Algorithm 1: RDF-MOM Algorithm
1	Inputs: boUrl, coUrl, conAx_thr, logAxi_thr, concWght, dirAxiWght
2	Outputs: myNewGraph
3	myNewGraph ← conceptsAndAnnotationsMerging(boUrl, coUrl, conAx_thr, concWght, dirAxiWght)
4	coGraph ← toRDFGraph (COurl)
5	owlLogAx_keywords ← [subClassOf, ObjectUnionOf, …]
6	boLogAxLab, boLogAxUris ← logicalAxiomExtraction (boUrl)
7	coLogAxLab, coLogAxUris ← logicalAxiomExtraction (coUrl)
8	boW2VModel ← W2Vec.trainModel(boLogAxLab)
9	sum, count ← 0
10
11	for conLab, conUri in coLogAxLab, coLogAxUris do:
12	temp_list1 ← sentenceToList(coLogAxLab)
13	temp_list1_uris ← sentenceToList(coLogAxUris)
14	unseen_words[] ← null
15	seen_words[] ← null
16
17	counter, avg_sum, max_sim ← 0
18	max_lab ← null
19	for word in conLab do:
20	max_sim, max_lab ← GetMaxSimToken(boW2VModel.predictSimilarity(word))
21	if similar token from conLab was found, then:
22	counter ← counter+1
23	sum ← sum + max_sim
24	seen_words.append([word, conLab, conUri, max_sim])
25	else:
26	unseen_words.append[congLab, conUri]
27	if length of unseen_words == 0, then:
28	avg ← sum/count
29	if avg <logAxi_thr and avg >0.50, then:
30	myNewGraph← addAxiomToRDFGraph(myNewGraph,conLab, ConUri)
31	else:
32	for unseenWord in unseen_words do:
33	max_val ← 0
34	max_lab, max_uri ← null
35	for bLab, bUri in boLogAxLab, boLogAxUris do:
36	for bLabWord, bUriToken in bLab, bUri:
37	max_val,max_lab,max_uri ← GetMaxSimToken(JaroWinklerSim(unseen_words [0], bLabWord))
38	sum ← sum + max_val
39	count ← count + 1
40	avg ← sum/count
41	if avg < logAxi_thr and avg > 0.50, then:
42	myNewGraph. addAxiomToRDFGraph(myNewGraph, conLab, ConUri)
43	myNewGraph ← mergeIndividuals(myNewGraph, COurl)
44	return myNewGraph

The algorithm proceeds with the merging of individuals in line 43 with Algorithm 6.
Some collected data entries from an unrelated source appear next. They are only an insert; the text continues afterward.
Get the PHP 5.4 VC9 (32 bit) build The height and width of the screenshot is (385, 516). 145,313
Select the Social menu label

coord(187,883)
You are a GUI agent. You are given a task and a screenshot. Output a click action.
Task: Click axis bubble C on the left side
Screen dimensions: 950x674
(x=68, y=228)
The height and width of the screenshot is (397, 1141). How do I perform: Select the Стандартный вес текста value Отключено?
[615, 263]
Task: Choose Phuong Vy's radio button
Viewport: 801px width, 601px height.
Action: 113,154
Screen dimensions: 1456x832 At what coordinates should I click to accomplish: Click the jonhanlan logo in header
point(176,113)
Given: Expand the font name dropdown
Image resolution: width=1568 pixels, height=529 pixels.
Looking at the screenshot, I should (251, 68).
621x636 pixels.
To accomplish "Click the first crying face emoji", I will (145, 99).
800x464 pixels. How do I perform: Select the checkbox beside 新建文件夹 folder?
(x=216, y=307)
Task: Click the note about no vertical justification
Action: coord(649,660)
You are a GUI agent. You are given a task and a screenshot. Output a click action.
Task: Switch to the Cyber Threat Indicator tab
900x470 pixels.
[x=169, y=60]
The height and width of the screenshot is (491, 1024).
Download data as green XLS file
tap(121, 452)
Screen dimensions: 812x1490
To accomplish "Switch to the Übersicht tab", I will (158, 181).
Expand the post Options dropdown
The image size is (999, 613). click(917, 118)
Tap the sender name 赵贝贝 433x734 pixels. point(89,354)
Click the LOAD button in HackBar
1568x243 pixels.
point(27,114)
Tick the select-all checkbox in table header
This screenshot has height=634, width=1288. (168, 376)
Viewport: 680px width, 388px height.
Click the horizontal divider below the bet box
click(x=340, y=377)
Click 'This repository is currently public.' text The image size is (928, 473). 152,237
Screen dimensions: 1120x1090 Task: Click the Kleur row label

Algorithm 2 is used in line 3 of the proposed algorithm (Algorithm 1) to merge the concepts and annotations into the output ontology. The algorithm takes as inputs in line 1 the URIs of the concepts and annotations for the base and candidate ontologies, boUrl and coUrl, respectively, the concepts similarity score threshold conAx_thr, the concepts weight concWght, and the annotations weight annWght. Thereafter, the graph structures of the base and candidate ontologies are extracted in lines 3–4. In line 5, the algorithm iterates through the concepts and their respective URIs within the candidate ontology to explore the relationships between them and their counterparts in the base ontology. Within the loop in line 5, an inner loop in line 12 traverses all the concepts within the base ontology as well as their associated annotations. These annotations are compared with the current concept’s annotations in the candidate ontology using the SM-DTR method in lines 12–17. Additionally, the annotations in the candidate ontology are matched to those of the base ontology using BERT in lines 23–28. From these iterative processes, the algorithm identifies the most similar concepts and annotations, weighed concWght and annAxiWght, respectively. These results are subsequently aggregated in line 29, and the cumulative similarity score is evaluated against the predefined conAx_thr similarity threshold in line 30. If this condition is met, signifying that the concepts share substantial commonality, their synonyms are extracted from WordNet and added to the in-memory RDF graph in lines 30–36. If the condition in line 30 is not met, a second check is performed in line 37 to determine whether the similarity score is higher than 0.50, that is, there is some degree of similarity. In such a case, the concept from the candidate ontology is added to the graph in line 38. If neither of the conditions in lines 30 and 37 is true, then the concept is discarded and the outer loop in line 5 proceeds to iterate over the remaining concepts and annotations within the candidate ontology.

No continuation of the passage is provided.